City Year’s tiered interventions explained!
At my City Year partner school, AmeriCorps members provide at-risk students with routine and personalized interventions throughout the year. Interventions are programs designed to provide extra academic and social-emotional support to students. They generally begin a month after classes have begun so teachers have time to assess which Response-to-Intervention (RTI) Tier groups their students match. This is important; tier groups ensure that students will receive the customized interventions that meet them where they are, and the data teachers collect in the first month of school—and use to group students—is the baseline from which benchmarks are set and progress is tracked as students learn and grow.
Students are not only assigned academic tiers, but sometimes social emotional tiers as well; as a City Year AmeriCorps member, I mentor and coach students in both capacities. However, for the purposes of this article, I will focus on the former. Academic interventions focus on math and English Language Arts (ELA). Math interventions allow students to develop or hone their critical thinking skills, and ELA interventions allow students to sharpen their basic grammar and phonics skills. Both are essential for success in school and life.
At my partner school I support 1st grade and teach ELA interventions during differentiated (DIFF) block. DIFF block is a pattern of teaching in which teachers attend to the different learning styles of all students instead of teaching the class as a whole. During this time, one group of students works with my lead teacher, another group is either doing packet work or a computer-based curriculum, and I pull a group to work on phonics and grammar. The lesson each group received depends on their Tier level.
The three-tier model of school supports
The three-tier Model of School Supports was designed to support the following distributions of any given student body, each with varying degrees of intensity:
- Tier 1 is designed for about 80% of the student body. These students receive only core curriculum instruction. In other words, the daily lessons taught by their teachers.

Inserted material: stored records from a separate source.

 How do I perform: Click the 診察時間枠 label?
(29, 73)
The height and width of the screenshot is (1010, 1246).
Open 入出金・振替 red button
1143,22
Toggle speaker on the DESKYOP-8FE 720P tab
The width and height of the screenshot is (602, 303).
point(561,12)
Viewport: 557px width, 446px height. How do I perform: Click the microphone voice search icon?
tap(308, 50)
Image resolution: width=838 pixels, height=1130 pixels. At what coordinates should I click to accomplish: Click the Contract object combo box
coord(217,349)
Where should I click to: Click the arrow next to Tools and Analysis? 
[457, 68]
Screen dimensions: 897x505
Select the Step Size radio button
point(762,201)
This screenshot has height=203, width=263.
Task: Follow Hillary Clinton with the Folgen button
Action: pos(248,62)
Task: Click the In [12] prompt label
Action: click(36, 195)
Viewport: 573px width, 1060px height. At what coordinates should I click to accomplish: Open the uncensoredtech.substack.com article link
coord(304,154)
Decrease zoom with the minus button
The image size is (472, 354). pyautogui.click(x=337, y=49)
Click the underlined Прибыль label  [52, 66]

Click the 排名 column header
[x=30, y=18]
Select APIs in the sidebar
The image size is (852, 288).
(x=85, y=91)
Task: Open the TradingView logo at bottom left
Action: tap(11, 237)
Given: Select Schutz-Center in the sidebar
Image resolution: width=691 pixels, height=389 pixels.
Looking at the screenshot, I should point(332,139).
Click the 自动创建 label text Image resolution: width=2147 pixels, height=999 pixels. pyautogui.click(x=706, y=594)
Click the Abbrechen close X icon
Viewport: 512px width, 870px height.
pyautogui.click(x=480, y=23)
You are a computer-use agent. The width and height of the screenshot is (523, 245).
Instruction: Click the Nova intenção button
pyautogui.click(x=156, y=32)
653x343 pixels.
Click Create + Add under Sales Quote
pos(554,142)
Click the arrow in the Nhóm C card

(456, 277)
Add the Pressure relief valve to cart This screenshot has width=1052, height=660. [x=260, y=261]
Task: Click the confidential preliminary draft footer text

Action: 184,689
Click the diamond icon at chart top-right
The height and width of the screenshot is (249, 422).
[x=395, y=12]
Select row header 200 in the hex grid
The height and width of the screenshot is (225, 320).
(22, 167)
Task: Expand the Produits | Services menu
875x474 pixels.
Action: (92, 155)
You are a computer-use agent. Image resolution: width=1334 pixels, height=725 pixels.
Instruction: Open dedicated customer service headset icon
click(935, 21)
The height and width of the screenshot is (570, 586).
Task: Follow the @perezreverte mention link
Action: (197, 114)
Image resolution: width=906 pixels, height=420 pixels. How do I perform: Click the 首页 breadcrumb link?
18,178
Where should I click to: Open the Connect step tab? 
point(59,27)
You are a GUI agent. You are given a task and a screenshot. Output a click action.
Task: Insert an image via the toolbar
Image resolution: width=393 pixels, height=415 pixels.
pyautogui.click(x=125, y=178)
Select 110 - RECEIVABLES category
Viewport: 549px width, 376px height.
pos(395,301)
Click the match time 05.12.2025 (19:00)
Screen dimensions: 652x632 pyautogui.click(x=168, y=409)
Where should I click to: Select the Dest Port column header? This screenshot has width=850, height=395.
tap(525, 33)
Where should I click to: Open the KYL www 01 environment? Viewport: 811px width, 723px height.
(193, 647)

- About 15-20% of the student body is meant to receive Tier 2 interventions, which are supplemental lessons to the core curriculum. If the teacher’s lesson was on solving math word problems, the intervention may focus on breaking down word problems and developing a process to solve them. An AmeriCorps member performs these interventions during the class independent work time, perhaps in the back of the room.
- Tier 3 interventions are intended for less than 5% of the student body. These are comprehensive and intensive interventions—often individualized—that focus on a specific skill set (e.g. pronouncing certain word patterns or basic addition).
However, in the elementary school where I serve, the reality of the tier distribution looks very different than the design, where—for English Language Arts—20% of the student body is in tier 1 (intensive interventions), 33% is in tier 2 (supplemental interventions), and 46% is in tier 3 (universal instruction). The distribution is even more disproportionate for math, where 34% of the student body is in tier 1 (intensive interventions), 34% is in tier 2 (supplemental interventions), and only 30% is in tier 3 (universal instruction).
This is why a City Year team—comprised of AmeriCorps members committed to a year of service in their schools—can be game changers: there are more students in need of intensive or supplemental interventions than a teacher alone can provide. Add a trained and committed AmeriCorps member to a classroom, and suddenly Tiered Interventions are more effective for everyone.
City Year strives to support all students in reaching high school, college, and their goals beyond, and early academic interventions are a big part of ensuring that they have the skills to do so. Since City Year New Orleans began in 2006, math, reading fluency, and attendance has increased tremendously. Of all the students supported by City Year, 88% increased their math scores, 50% of students in grades 3-5 increased their raw literacy scores, and 68% of students increased their attendance by at least two days.
At my school, AmeriCorps members have provided math and ELA interventions to over 600 students for 7 years. Of these students, 85% improved their performance in math or ELA, as measured by the Measures of Academic Progress (MAP) assessment.
These data points are a testament to the importance of early interventions, but the work is not done. Throughout my year, I have seen considerable improvement in the first graders with whom I work. However, if these interventions do not continue through 2nd grade and into middle school, how can we say that we are giving all students the education they deserve? But there is one thing I do know: next year my students will have another City Year AmeriCorps member in their classroom to ensure they have the interventions they need. My students deserve the opportunity to compete equally with others their age, and by providing extra supports—like the Tiered Interventions discussed here—City Year AmeriCorps members are helping make that happen.